A bad jobs report could be scary

The stock market has been staggered by bad economic news. A weak jobs report on Friday could push stocks even lower.

By Charley Blaine Jun 30, 2010 9:08PM
Charley BlaineFriday is a worry for the stock market. So, pay attention.

It's a worry because the June report on unemployment and payroll employment comes out at 8:30 a.m. ET, and investors already are turned off by stocks.

If they don't like the jobs report, what  stocks they haven't sold they'll just dump on the market before they head to the beach for the July 4 weekend. Markets will be closed on Monday.

Price won't matter.
If the report is decent (and we'll get to that in a minute), the market may have a small rally.

When the market is tumbling, Fridays become very vulnerable because money managers and other investors typically protect themselves by squaring their positions.

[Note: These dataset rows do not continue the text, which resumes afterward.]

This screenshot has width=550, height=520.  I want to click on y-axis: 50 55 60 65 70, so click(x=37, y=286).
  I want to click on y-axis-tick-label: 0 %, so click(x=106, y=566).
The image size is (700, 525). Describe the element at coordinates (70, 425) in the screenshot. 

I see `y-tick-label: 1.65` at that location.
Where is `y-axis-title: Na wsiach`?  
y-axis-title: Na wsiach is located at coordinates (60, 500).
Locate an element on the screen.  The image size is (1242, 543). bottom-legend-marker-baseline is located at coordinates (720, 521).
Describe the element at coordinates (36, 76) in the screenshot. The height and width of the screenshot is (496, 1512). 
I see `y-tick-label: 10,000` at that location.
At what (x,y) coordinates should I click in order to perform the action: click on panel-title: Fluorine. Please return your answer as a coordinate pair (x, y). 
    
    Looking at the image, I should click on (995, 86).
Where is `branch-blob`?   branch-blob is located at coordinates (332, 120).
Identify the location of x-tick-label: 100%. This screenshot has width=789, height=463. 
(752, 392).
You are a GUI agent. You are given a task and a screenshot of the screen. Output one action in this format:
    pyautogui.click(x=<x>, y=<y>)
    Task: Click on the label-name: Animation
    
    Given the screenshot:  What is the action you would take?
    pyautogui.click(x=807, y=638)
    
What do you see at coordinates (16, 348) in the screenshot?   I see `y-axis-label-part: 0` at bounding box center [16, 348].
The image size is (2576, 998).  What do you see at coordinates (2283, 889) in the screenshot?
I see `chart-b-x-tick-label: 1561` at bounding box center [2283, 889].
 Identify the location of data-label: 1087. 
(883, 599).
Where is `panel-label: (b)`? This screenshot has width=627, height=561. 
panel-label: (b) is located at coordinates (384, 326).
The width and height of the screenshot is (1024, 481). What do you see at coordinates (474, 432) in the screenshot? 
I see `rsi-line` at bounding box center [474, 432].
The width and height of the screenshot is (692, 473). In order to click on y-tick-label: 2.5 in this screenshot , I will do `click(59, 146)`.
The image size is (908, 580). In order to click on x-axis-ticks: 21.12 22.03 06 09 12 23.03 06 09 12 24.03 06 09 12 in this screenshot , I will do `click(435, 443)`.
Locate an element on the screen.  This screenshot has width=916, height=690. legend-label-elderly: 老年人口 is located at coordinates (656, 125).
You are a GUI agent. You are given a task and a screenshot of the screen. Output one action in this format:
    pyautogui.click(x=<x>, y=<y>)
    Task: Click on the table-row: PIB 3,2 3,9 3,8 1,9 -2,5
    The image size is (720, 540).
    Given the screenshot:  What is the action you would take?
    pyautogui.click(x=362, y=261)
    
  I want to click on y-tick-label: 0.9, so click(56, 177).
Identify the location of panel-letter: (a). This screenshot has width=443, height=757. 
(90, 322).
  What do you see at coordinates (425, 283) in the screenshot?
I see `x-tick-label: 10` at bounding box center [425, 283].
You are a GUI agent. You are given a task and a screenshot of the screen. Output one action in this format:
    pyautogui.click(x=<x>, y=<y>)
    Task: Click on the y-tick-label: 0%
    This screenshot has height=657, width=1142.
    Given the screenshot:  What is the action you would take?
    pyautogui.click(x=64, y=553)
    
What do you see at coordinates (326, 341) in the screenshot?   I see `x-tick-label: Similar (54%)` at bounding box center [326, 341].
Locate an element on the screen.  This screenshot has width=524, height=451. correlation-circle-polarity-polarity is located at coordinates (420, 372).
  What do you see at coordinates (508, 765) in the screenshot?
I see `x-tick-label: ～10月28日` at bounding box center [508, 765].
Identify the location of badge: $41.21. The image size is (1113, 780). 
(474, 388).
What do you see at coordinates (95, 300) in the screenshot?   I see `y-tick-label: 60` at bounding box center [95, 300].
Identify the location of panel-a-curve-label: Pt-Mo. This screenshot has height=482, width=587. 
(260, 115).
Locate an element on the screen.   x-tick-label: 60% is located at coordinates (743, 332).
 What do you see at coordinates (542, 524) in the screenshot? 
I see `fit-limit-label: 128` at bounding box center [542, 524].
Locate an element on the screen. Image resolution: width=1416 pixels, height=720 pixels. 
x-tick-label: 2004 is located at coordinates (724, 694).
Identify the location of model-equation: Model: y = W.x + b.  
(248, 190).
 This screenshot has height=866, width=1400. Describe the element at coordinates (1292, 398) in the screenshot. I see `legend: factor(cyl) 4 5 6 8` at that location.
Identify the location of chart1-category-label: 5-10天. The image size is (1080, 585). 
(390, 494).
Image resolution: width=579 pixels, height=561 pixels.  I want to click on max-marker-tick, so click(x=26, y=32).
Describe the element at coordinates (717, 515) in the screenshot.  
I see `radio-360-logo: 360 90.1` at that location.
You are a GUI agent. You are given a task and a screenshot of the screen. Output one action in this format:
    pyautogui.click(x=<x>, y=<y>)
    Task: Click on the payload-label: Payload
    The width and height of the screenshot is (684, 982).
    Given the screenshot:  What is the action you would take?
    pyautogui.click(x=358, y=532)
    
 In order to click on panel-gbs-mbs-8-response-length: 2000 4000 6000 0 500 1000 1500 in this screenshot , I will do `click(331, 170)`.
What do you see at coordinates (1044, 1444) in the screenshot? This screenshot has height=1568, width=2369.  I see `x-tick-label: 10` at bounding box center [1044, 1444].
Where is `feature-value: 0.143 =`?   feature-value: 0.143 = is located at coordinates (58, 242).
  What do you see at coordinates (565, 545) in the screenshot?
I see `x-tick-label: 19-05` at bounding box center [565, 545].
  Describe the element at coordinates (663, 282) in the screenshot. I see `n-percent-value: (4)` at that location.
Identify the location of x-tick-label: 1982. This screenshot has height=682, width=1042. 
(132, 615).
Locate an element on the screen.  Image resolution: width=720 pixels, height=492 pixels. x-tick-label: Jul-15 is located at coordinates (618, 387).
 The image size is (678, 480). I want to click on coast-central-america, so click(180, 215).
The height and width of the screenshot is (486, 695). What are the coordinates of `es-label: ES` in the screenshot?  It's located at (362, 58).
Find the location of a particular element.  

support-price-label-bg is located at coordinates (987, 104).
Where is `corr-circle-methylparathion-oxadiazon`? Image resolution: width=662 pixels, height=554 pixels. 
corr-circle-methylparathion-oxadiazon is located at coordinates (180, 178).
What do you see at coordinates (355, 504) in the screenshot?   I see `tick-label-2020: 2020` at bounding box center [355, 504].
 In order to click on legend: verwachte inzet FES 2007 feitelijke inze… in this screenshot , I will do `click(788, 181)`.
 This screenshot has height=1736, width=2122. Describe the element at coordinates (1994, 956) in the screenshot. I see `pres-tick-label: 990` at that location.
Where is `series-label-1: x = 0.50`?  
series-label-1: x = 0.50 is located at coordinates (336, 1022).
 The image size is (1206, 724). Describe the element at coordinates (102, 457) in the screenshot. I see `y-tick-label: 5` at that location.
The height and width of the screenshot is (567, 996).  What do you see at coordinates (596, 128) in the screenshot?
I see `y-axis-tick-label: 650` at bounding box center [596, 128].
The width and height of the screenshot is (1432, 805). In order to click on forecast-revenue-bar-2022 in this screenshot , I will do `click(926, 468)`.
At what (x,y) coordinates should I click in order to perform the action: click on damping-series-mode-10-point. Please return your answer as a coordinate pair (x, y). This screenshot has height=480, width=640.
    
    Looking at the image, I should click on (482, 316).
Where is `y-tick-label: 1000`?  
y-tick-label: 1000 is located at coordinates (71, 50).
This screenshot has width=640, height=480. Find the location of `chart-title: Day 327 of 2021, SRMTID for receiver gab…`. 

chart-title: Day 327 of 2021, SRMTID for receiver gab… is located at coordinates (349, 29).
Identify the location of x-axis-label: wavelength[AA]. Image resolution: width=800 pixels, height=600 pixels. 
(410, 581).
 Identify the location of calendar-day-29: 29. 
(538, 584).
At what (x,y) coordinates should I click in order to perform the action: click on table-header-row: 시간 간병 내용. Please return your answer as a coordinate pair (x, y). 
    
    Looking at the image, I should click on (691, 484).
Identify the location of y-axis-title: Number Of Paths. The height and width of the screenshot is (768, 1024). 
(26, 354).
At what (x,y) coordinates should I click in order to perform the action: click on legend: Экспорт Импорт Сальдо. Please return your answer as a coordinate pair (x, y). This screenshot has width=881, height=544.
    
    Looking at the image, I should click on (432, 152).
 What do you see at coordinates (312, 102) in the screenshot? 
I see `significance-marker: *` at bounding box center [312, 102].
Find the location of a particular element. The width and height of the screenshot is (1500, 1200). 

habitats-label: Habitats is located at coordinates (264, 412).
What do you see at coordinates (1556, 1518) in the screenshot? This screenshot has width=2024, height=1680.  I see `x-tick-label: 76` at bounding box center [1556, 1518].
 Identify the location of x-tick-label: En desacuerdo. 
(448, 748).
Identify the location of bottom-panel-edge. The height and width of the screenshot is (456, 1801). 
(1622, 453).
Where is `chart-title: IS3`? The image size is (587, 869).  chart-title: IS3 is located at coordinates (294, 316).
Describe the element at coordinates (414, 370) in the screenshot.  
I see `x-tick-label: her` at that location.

That way, they don't get caught on Monday if the Asian and European markets weaken.

This occurred even last year when the market was rising, and the last trading day before a long holiday weekend doesn't give you a pass from trouble.
The Dow Jones industrials ($INDU) fell 223 points on July 2, 2009, ahead of the long weekend. On Aug. 29, 2008, the Friday  before Labor Day 2008, the Dow fell 172 points. The Lehman Bros. collapse came two weeks later, setting off the 2008 market crash.

At the same time, the condition of the market is vulnerable. The Dow is down 12.8% from the April 23 peak, with the Standard & Poor's 500 Index ($INX) off 15.3% and the Nasdaq Composite Index ($COMPX) down 16.6%. That suggests a bear market -- defined as a break of 20% or more from a recent high -- could be in the cards.

Worse, the major averages are displaying head-and-shoulders patterns, which suggest the market could go lower. A weak jobs report could cause a major spark.
And, as we know, the economy appears to be stalling. Housing starts in May were weak; new-home sales were the worst since record-keeping began in 1963.

The jobless rate in May was 9.7%, down slightly from April's 9.9% and above 9% for a 13th straight month. Since 1948, this is the second-longest monthly streak where the unemployment rate has topped 9%. The longest: the 19 months between March 1982 and September 1983.

Worse, the Democrats are having problems getting an extension of jobless benefits passed. No one is talking about a new jobs program.

Austerity is the new fashion word in Washington, although the debate about whether austerity is a good idea when the economy is struggling to break is loud. It will get much louder if the jobless report is weak.

For a solid discussion of the debate, check this New York Times article by David Leonhardt.

So, here's how to judge whether Friday's jobs report is good or bad:

The unemployment rate. If it falls, that's good. If it's steady but more people are looking for jobs, that's not so bad. That means people see jobs coming and are starting to look.

Payroll employment. First, ignore the overall number. It will show a big decline because the Census Bureau is shedding all the workers it hired to do the 2010 census. Instead, look at private employment. It rose 16,000 in January, 62,000 in February, 158,000 in March, 218,000 in April. Then, the May number came in at just 41,000 when the report was released on June 3, and the Dow dropped 323 points.

Hours worked. This is also a critical number because if it's rising, it means employers have more work to do. And a rising trend ultimately translates into job hiring. In December 2006, when the housing boom was in full swing, the average workweek hit 34.8 hours. By October 2009, the average week had fallen to 33.7 hours. That reflected the wave of employers who pushed full-time workers to part time or demanded workers take a week off without pay. For more of 2010, it's been back above 34 hours. If it shows more growth, that's a very good number.